I like that quote. I think it’s good advice and I’m going to do my best to follow it in my writing. But it got me thinking. And I’ve realised that the biggest obstacle to me owning what happened to me is not that I worry about what people will say if I speak about what happened. The biggest obstacle is that I struggle to see what has happened for what it is. When I tell my stories they feel like just that, stories.

I remember the first time that I told someone that my Dad was a violent, temperamental nut-case. The next day I told them that it wasn’t true, and I felt horrendously guilty for telling such a hideous lie. Only it wasn’t a lie; it just didn’t feel like the truth. Even though it had been the truth for about fifteen years. Because domestic violence is a big deal, and things that are that bad only happen to other people. I didn’t feel like I deserved the amount of sympathy and attention that are paid to a victim. I didn’t think I fit any image of a victim that I’d seen portrayed elsewhere, so I thought I didn’t ought to bother anyone about it.

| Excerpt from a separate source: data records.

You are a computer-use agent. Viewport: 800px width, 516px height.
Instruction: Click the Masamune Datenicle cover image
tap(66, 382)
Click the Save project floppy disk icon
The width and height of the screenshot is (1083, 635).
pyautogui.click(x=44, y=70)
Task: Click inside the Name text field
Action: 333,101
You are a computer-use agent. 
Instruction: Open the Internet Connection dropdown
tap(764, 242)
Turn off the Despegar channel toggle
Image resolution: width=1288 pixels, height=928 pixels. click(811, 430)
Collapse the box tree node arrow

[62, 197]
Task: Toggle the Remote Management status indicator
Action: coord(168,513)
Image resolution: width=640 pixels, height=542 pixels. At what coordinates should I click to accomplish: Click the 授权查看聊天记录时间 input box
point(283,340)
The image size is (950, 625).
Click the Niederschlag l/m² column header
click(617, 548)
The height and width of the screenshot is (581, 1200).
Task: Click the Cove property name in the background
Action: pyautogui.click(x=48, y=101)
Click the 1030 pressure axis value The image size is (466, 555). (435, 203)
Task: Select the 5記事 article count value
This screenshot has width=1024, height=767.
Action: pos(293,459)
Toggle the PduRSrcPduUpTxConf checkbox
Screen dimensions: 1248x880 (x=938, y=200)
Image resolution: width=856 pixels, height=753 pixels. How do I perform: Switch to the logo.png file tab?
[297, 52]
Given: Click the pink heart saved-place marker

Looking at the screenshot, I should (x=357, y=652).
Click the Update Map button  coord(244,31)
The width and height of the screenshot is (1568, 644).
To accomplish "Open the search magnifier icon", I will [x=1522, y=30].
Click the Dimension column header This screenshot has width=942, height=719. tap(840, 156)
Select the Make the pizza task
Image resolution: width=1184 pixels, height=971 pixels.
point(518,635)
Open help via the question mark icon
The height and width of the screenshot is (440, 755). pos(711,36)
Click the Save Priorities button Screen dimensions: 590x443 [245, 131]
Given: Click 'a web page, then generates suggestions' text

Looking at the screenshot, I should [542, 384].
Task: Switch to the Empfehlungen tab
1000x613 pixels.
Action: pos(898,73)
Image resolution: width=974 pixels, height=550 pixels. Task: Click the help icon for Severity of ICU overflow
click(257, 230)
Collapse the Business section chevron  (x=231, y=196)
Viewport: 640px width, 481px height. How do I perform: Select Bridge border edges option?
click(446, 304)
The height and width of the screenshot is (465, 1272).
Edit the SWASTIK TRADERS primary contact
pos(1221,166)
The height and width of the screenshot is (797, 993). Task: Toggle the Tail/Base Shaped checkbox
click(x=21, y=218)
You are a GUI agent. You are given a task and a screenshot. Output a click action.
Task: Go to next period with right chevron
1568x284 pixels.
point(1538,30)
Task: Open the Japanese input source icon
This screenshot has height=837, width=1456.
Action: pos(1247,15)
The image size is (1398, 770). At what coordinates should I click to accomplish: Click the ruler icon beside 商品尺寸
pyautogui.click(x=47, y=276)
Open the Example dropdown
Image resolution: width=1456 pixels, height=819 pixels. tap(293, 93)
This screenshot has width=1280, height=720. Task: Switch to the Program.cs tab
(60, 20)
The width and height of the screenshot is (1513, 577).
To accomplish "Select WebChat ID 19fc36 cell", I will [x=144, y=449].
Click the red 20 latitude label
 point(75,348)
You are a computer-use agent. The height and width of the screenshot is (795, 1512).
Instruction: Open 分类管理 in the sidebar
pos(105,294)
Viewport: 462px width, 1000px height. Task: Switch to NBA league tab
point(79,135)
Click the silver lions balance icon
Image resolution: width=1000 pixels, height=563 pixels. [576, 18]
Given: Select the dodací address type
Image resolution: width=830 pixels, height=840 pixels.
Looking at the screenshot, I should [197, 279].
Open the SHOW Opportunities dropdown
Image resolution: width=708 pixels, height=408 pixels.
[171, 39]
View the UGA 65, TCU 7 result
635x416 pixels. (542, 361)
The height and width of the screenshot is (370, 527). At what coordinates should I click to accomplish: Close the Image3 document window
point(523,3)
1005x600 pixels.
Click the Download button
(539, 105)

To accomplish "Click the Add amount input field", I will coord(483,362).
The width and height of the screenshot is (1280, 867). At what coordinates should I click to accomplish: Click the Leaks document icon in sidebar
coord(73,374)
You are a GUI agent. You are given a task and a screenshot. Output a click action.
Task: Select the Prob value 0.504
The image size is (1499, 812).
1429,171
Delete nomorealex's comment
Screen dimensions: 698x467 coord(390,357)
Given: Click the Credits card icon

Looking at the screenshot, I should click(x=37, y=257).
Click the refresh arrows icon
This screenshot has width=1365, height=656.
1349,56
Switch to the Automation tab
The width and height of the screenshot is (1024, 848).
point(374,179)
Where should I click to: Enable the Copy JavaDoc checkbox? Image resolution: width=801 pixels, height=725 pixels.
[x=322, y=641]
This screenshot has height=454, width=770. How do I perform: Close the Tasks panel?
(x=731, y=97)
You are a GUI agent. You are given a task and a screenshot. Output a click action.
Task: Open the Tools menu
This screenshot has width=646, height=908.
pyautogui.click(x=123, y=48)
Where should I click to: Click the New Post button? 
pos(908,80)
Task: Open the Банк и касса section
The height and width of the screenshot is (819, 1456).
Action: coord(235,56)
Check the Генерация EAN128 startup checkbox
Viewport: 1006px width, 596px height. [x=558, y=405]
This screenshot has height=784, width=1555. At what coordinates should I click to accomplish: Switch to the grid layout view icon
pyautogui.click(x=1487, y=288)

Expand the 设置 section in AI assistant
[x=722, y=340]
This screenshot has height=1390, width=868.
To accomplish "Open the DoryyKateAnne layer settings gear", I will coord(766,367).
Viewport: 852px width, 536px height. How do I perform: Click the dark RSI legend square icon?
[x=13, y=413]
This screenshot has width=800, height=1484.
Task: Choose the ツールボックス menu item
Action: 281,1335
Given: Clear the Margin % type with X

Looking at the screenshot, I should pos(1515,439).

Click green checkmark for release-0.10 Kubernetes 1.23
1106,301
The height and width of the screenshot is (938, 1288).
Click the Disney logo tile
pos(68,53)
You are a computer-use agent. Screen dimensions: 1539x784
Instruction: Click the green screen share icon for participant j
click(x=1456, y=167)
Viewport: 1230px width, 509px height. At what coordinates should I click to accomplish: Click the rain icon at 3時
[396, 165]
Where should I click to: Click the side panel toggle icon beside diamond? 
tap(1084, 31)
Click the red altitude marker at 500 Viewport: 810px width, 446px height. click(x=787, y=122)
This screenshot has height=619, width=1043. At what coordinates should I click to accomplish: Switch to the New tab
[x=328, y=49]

It was the same after I was attacked. The next day the world still looked normal, getting on the bus and walking round the supermarket still felt the same. So it felt like the earth shattering thing that I thought I remembered, couldn’t have happened. Surely if it had the world would have stopped. That was until I burst into tears on the lady assistant who approached me in PC World and made her think that I was crazy.

I know that’s where therapy comes in. To help you to process things and to put them in their place. But it does mean that it took me an awfully long time to realise that I actually need therapy and that I should probably ask for help. People think I’m really independent, but in reality most of time I just don’t think I deserve to be enough of a bother to anyone to ask them to come and care about my shit.